Strumenti per la rimozione degli allineatori: un accessorio da due euro che salva l'aderenza al trattamento
Perché la rimozione è il momento in cui i pazienti abbandonano la terapia con allineatori, come gli attachment rendono il problema più serio, e cosa consegnare insieme alla prima mascherina.
Il successo di un trattamento con allineatori dipende da una variabile che il clinico non controlla direttamente: le ore effettive di utilizzo, che i protocolli fissano intorno alle ventidue al giorno. Ogni ostacolo pratico che rende la mascherina più scomoda da gestire si traduce in ore perse, e la rimozione è l'ostacolo più sottovalutato. Un allineatore ben adattato aderisce con forza — è progettato per farlo — e toglierlo con le unghie è difficile, doloroso sui denti sensibili e impossibile per un paziente con unghie corte, artrosi alle mani o semplicemente poca destrezza. Un paziente che impiega due minuti e prova fastidio ogni volta che deve mangiare tende, senza dichiararlo, a saltare le rimozioni: cioè a tenere la mascherina durante il pasto o a non rimetterla dopo.
Il problema si aggrava in presenza di attachment, e la maggior parte dei casi moderni ne prevede. Gli attachment in composito sono ritenzioni volute, servono a far presa sul dente per applicare i movimenti programmati, e per definizione aumentano la forza necessaria a staccare la mascherina. Nei settori posteriori, dove l'accesso con le dita è peggiore e gli attachment sono spesso più numerosi, la rimozione manuale diventa un gesto acrobatico. Uno strumento con cappuccio a gancio permette di agganciare il bordo dell'allineatore in zona molare e applicare una trazione controllata lungo l'asse di inserzione, che è anche il modo di non deformare la mascherina — perché una mascherina rimossa storcendola perde adattamento e smette di trasmettere le forze previste.
Sul piano dell'igiene c'è un secondo motivo, meno ovvio.

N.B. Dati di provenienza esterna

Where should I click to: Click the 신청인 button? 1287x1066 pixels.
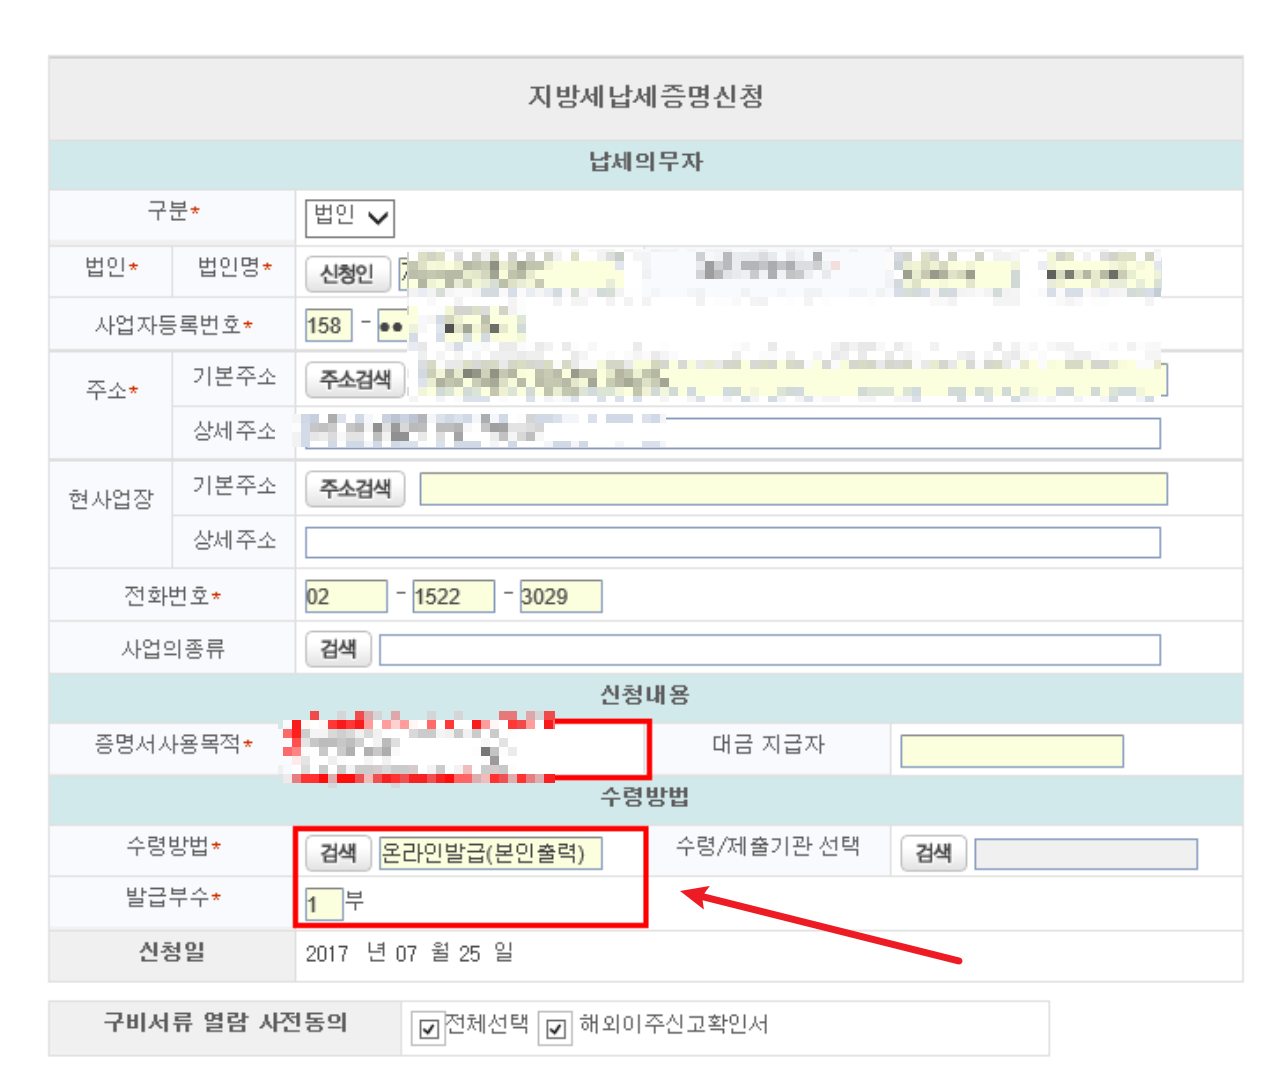(350, 273)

Rimuovere gli allineatori con le dita in ambiente non controllato — al ristorante, in ufficio, in viaggio — significa portare le mani in bocca più volte al giorno. Uno strumento dedicato riduce quel contatto, e ha il vantaggio pratico di poter essere lavato separatamente. Va da sé che lo strumento stesso richiede pulizia regolare, perché rimane a contatto con la mascherina e con la saliva.

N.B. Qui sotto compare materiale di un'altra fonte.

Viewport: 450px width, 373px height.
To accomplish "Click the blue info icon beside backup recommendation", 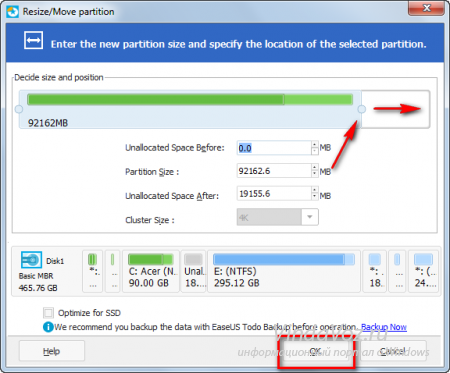I will point(48,327).
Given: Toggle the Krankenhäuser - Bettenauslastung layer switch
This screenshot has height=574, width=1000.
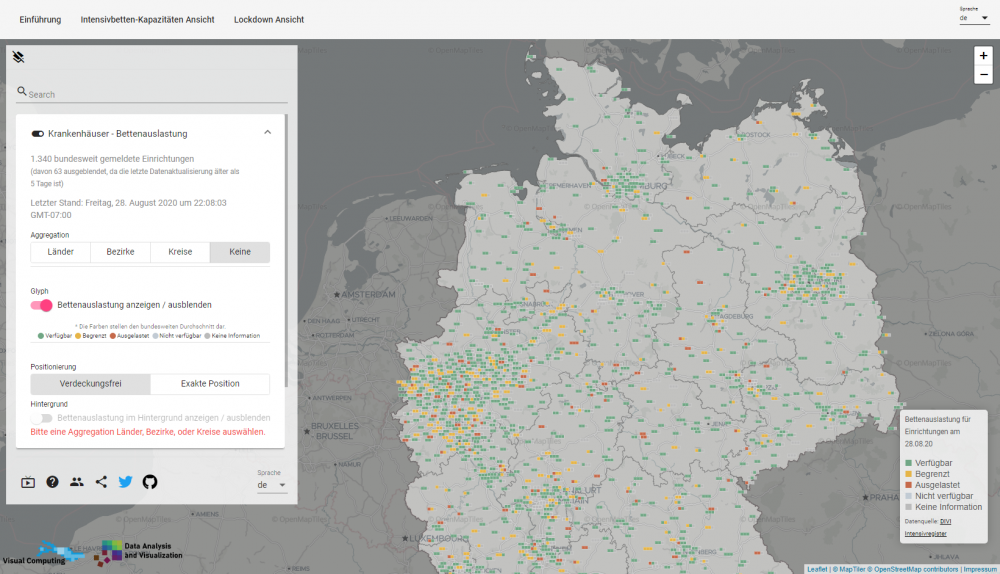Looking at the screenshot, I should (38, 133).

L'indicazione operativa che ne discende è semplice e riguarda il momento della consegna: lo strumento va dato al paziente insieme alla prima mascherina, non quando riferisce una difficoltà. Un paziente che ha già passato tre settimane a faticare ha già costruito un'abitudine di evitamento, e recuperare le ore di utilizzo perse è più difficile che prevenirle. Un set con più pezzi permette di tenerne uno a casa e uno in borsa, che è la condizione perché sia effettivamente disponibile nel momento in cui serve.